A new NASA animation highlights the “super” in supermassive black holes. These monsters lie at the centers of most large galaxies, including our own Milky Way, and contain between 100,000 and tens of billions of times more mass than our Sun.
“Direct measurements, made with the help of the Hubble Space Telescope, confirm the existence of more than 100 supermassive black holes,” said Jeremy Schnittman, a theorist at NASA’s Goddard Space Flight Center in Greenbelt, Maryland. “How does it get so big? When galaxies collide, their central black holes may eventually merge together, too.”
In 2019 and 2022, a network of planet-spanning radio observatories called the Event Horizon Telescope, respectively, produced the first images of giant black holes at the centers of M87 and the Milky Way.

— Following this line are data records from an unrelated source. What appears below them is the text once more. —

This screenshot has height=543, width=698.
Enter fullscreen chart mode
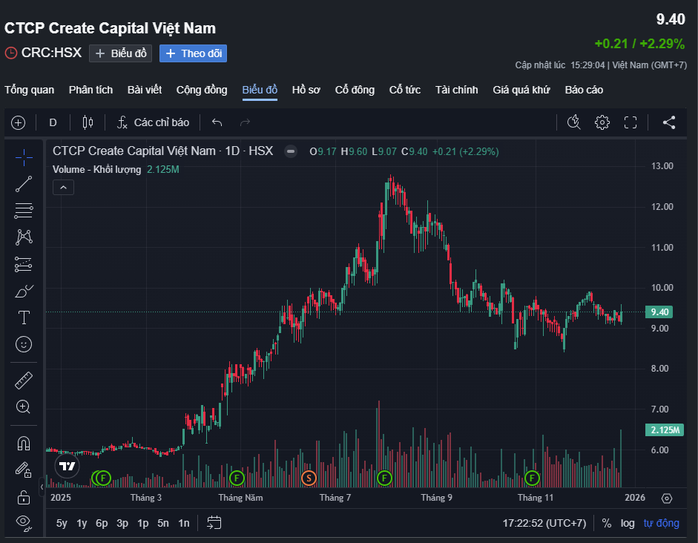tap(630, 123)
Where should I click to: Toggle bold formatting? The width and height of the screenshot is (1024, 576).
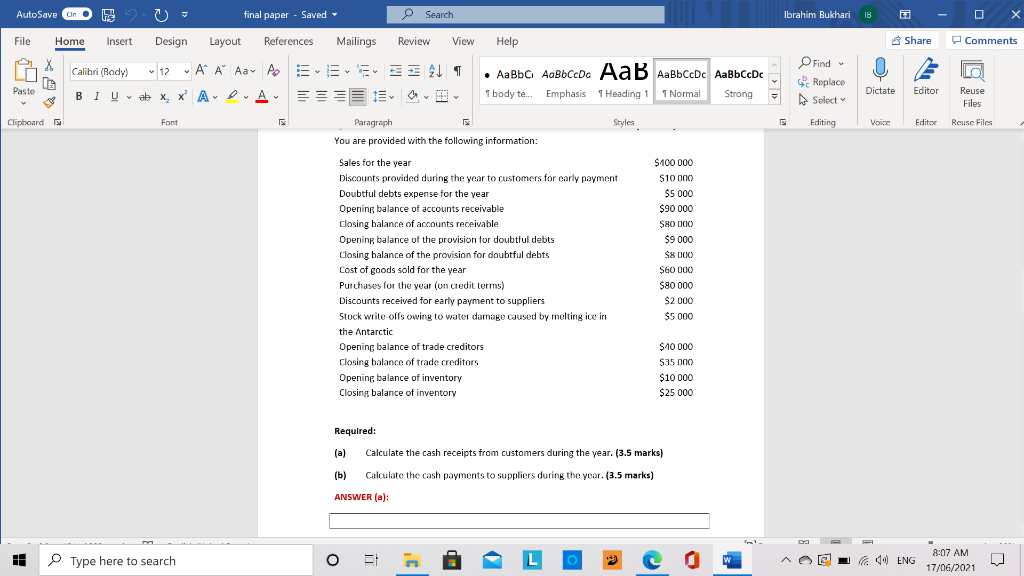(x=79, y=96)
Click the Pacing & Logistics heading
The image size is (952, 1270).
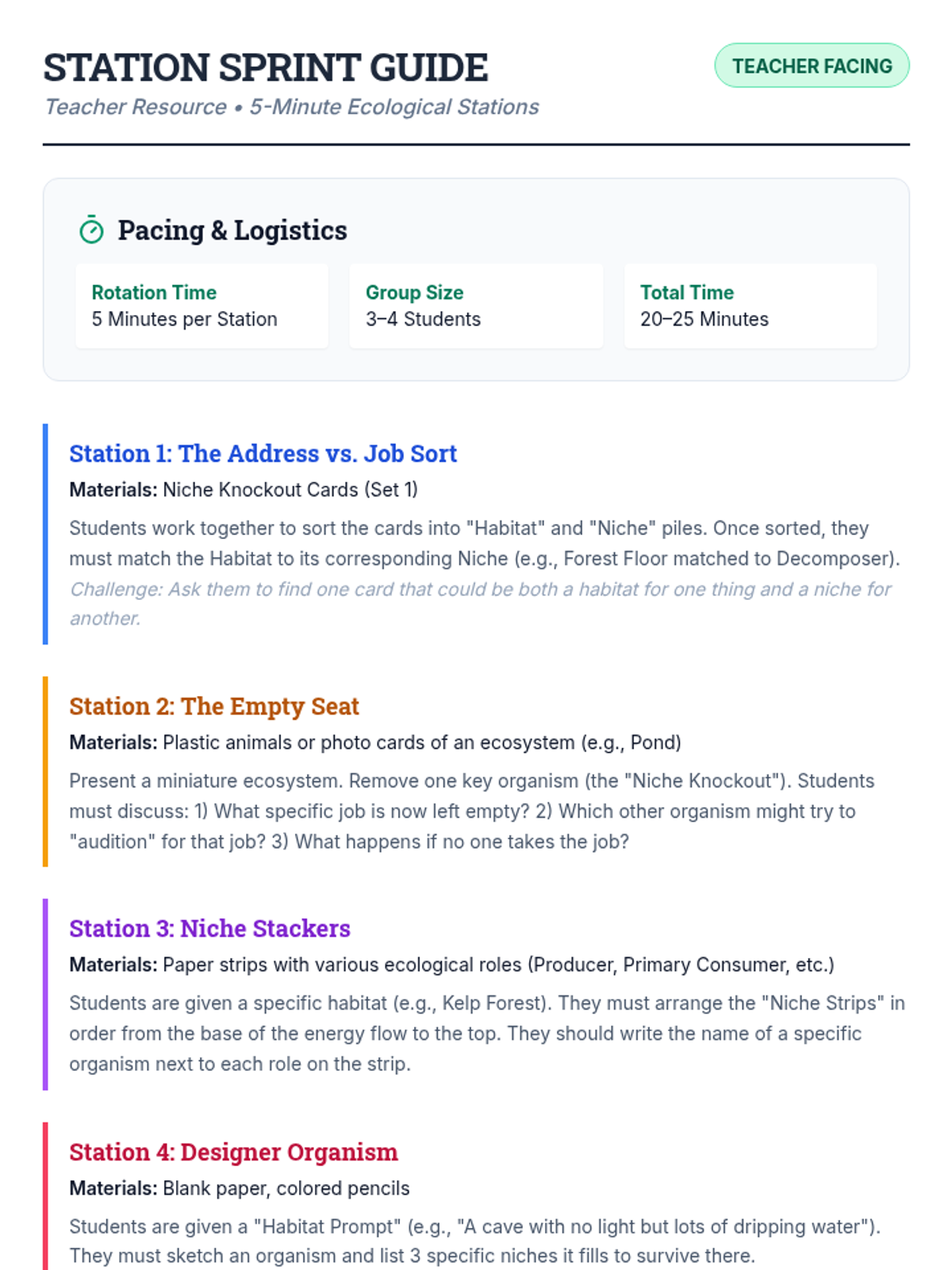(x=232, y=230)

They revealed a bright ring of hot gas orbiting a circular region of darkness.
Any light that crosses the event horizon—the black hole’s point of no return—becomes trapped forever, and any light that passes near it is redirected by the black hole’s intense gravity. Together, these effects produce a “shadow” twice the size of the black hole’s actual event horizon.
A new NASA animation shows 10 supermassive black holes taking center stage in their host galaxies, including the Milky Way and M87, measured by the sizes of their shadows. Starting near the sun, the camera steadily backs away to compare larger black holes with different structures in our solar system.

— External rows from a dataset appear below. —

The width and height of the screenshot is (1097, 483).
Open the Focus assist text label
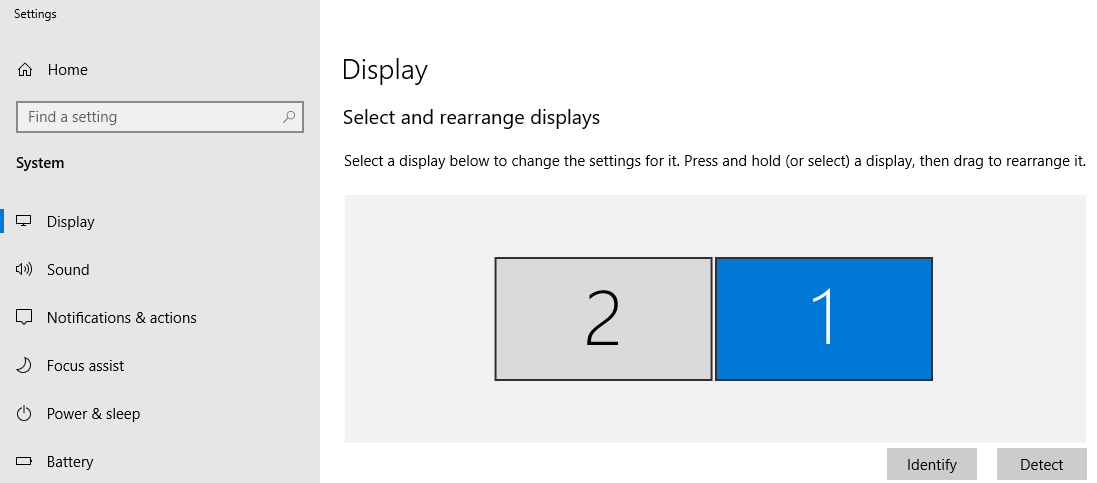click(x=85, y=366)
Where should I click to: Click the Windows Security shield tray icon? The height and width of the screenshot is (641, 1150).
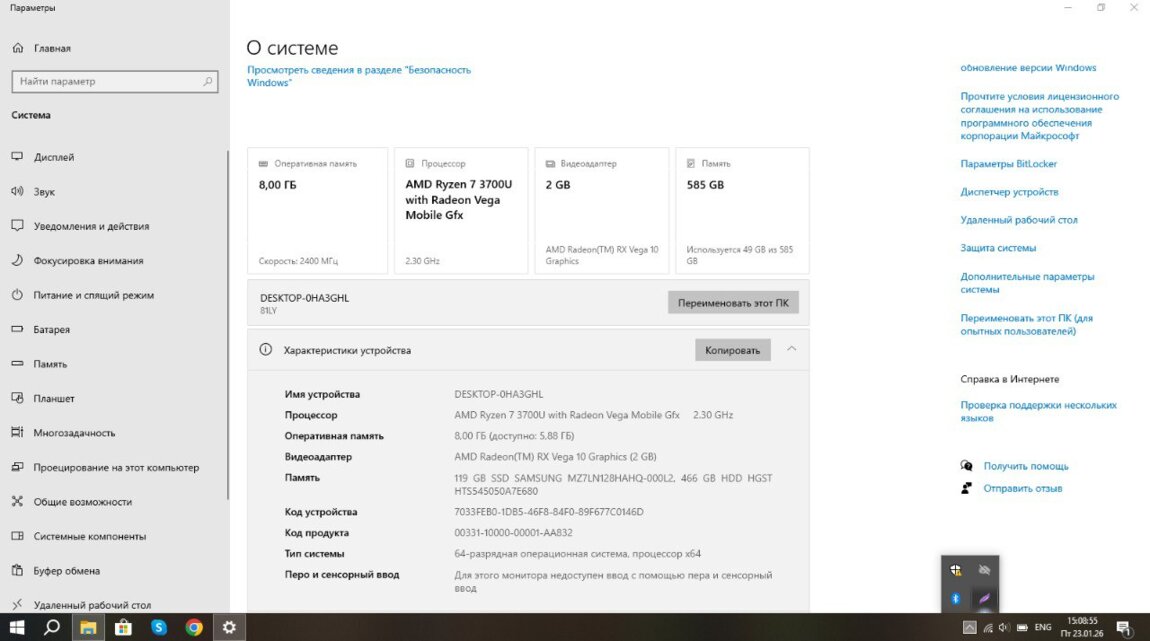(956, 570)
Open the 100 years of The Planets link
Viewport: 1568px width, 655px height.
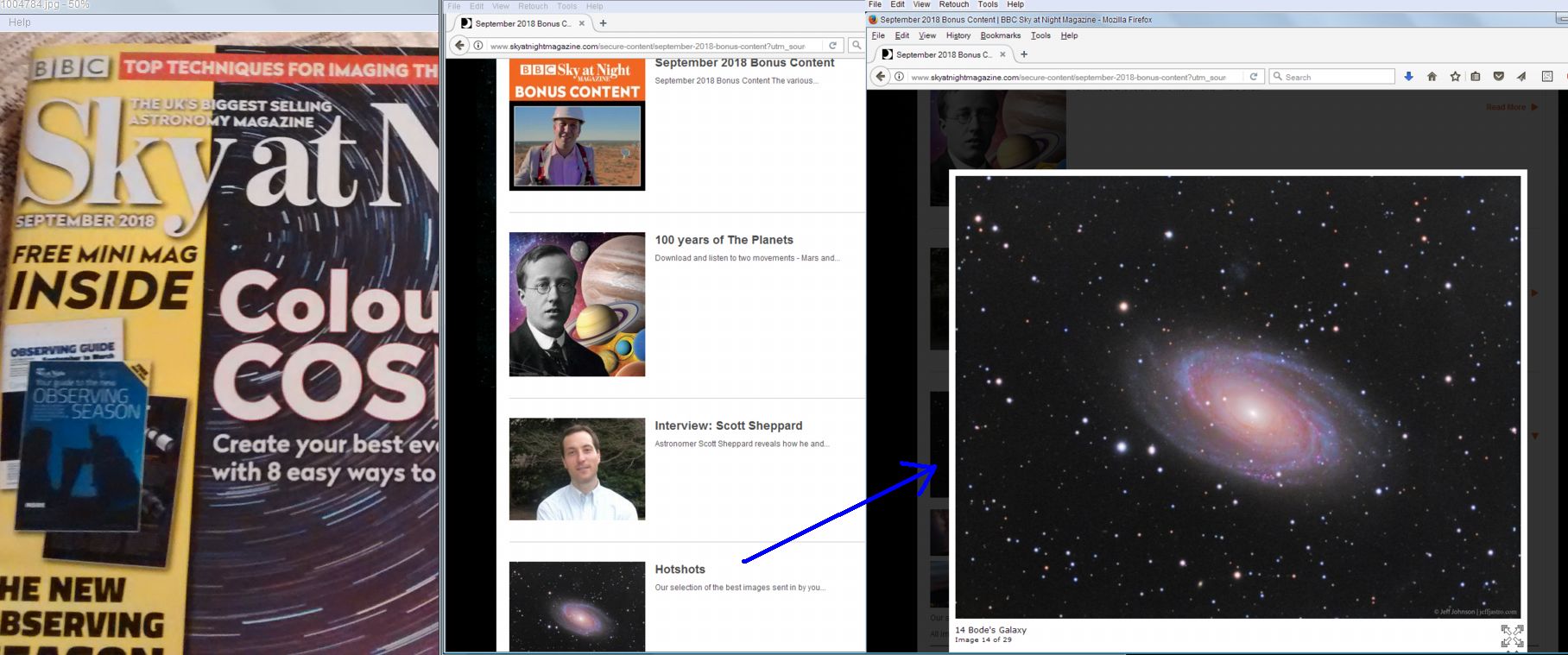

The first of these is 1601+3113, a dwarf galaxy containing a black hole filled with the mass of 100,000 suns. Matter is so compact that the black hole’s shadow is smaller than our sun.
The black hole at the heart of our galaxy, called Sagittarius A* (pronounced ay-star), boasts the weight of 4.3 million suns based on long-term tracking of stars in orbit around it. Its shadow is about half the diameter of Mercury’s orbit in our solar system.
The animation shows two monstrous black holes in the galaxy known as NGC 7727. Located about 1,600 light-years away, one weighs 6 million solar masses and the other more than 150 million suns. Astronomers say the pair will merge within the next 250 million years.
“Since 2015, gravitational-wave observatories on Earth have detected mergers of black holes of a few dozen solar masses thanks to the small ripples in space-time that these events produce,” said astrophysicist Ira Goddard. “The merger of supermassive black holes will produce waves of much lower frequencies that can be detected with space observatories millions of times larger than their counterparts on Earth.”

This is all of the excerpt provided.